BEGIN RECORD SET

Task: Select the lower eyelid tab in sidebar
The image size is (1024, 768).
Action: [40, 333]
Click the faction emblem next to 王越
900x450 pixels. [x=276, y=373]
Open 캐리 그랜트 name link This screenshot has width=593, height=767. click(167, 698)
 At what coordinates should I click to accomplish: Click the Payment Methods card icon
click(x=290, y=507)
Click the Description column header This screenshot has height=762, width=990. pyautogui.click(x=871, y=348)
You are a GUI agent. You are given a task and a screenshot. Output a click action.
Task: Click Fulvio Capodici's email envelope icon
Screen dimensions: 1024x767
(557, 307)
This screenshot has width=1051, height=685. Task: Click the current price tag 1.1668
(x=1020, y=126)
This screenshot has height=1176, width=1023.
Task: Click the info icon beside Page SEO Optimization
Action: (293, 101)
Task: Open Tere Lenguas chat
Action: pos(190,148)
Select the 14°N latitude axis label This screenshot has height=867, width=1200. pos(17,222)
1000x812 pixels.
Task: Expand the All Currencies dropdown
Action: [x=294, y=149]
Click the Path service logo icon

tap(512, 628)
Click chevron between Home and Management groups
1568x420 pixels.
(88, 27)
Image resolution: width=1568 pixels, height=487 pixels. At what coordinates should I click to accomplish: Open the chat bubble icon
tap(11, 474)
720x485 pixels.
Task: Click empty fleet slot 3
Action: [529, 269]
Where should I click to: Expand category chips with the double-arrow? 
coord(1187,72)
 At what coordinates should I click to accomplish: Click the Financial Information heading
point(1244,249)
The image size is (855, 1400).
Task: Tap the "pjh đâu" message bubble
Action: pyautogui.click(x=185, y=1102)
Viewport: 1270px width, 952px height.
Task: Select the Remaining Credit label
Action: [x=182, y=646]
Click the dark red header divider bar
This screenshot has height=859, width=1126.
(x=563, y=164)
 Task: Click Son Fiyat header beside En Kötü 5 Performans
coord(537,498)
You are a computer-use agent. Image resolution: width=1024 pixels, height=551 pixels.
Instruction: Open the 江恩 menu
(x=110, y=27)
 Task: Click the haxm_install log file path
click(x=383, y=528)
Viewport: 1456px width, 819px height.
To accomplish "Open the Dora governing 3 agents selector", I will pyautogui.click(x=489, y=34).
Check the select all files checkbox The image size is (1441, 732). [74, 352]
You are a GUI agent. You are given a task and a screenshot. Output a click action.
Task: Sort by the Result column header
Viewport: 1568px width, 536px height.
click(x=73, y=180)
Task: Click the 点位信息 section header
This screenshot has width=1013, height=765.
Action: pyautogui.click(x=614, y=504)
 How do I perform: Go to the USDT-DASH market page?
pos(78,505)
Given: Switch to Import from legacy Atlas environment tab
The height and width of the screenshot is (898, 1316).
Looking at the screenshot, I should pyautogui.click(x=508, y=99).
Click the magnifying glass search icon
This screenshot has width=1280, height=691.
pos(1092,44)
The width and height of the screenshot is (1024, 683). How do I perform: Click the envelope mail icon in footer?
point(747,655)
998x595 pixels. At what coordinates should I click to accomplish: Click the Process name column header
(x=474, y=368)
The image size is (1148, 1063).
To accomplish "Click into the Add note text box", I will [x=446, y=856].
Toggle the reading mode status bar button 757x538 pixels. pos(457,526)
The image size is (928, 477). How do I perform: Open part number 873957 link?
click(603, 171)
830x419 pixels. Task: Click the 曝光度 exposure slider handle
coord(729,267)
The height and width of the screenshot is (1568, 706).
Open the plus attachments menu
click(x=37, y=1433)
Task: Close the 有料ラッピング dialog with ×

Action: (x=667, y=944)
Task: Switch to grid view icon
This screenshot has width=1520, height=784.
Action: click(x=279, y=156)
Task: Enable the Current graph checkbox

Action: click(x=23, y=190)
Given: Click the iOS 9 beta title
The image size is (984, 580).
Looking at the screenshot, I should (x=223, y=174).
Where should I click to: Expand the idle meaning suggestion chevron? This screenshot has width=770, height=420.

END RECORD SET

• _EXERCISE DESCRIPTION_:
Using the entries shown above, reproduce verbatim the lines from the line bearing "Task: Click Son" to the line bearing "Task: Sort by the Result column header", inclusive.

• _TASK ANSWER_:
 Task: Click Son Fiyat header beside En Kötü 5 Performans
coord(537,498)
You are a computer-use agent. Image resolution: width=1024 pixels, height=551 pixels.
Instruction: Open the 江恩 menu
(x=110, y=27)
 Task: Click the haxm_install log file path
click(x=383, y=528)
Viewport: 1456px width, 819px height.
To accomplish "Open the Dora governing 3 agents selector", I will pyautogui.click(x=489, y=34).
Check the select all files checkbox The image size is (1441, 732). [74, 352]
You are a GUI agent. You are given a task and a screenshot. Output a click action.
Task: Sort by the Result column header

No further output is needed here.